Semester one is divided proportionally between group explorations of the city and individual project work, augmented by developing research
into the history, theory and design of cultural buildings in an urban context. The second semester project explores ideas of meaning and
identity in the urban environment and the role that public space and buildings play in articulating notions of citizenship and community.
Students produce three architectural/urban design schemes of increasing scale and complexity for a specific urban location. Architecture as a
civic element is emphasised, including concentration on the relation between exterior and interior spaces.
The problematic of public space within an increasingly privatised built environment; the degree to which theory can be verified by the design;
and the support of both by close readings of set theoretical texts that consider architecture and the city from a range of perspectives are
central to the course; as is a developing understanding of architecture within the expanded field of an urban context in relation to notions of
identity, community, and culture more generally. No matter their scale, projects are construed as complex public buildings with key interior
and exterior public spaces specific to their location and purpose. Thesis projects developed during the third semester provide students with
opportunities for elaborating on many of the themes introduced earlier in the course. The thesis is a major design project framed by individual
students that they largely produce independently.
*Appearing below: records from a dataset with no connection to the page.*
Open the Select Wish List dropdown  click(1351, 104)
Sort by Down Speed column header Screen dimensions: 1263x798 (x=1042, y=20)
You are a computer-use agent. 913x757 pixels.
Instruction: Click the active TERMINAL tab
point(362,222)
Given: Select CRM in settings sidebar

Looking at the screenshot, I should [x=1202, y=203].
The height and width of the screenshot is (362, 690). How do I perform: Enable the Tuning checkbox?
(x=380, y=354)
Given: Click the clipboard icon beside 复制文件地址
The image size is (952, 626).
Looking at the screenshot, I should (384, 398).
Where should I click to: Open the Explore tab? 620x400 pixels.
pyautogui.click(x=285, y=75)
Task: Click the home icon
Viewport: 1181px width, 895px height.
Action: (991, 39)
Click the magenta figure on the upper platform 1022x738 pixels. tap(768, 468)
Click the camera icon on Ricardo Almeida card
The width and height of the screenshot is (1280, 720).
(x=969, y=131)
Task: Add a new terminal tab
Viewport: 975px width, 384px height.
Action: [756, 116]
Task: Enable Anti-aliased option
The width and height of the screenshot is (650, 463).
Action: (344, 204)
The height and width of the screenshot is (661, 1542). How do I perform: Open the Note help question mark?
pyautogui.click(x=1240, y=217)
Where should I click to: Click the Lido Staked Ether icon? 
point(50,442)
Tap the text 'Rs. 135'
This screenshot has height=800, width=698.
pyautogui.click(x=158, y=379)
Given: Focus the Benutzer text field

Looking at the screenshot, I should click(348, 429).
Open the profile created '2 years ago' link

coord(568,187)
The MAAPL-D course challenges students’ preconceived notions of architecture, planning, urban design and the city, as well as their ingrained
habits of architectural conceptualization and representation. In the course, individual buildings are considered as component parts of cities,
rather than as isolated objects within it. As such, tendencies to over-emphasise buildings as spectacular image, interesting form, or virtuosic
technological novelty are counter-balanced by the urban, social, and tectonic qualities of projects. Within the expanded field of the city, urban
buildings are emphasised as socio-cultural elements rather than primarily as abstract objects of aesthetic (or visual) appreciation.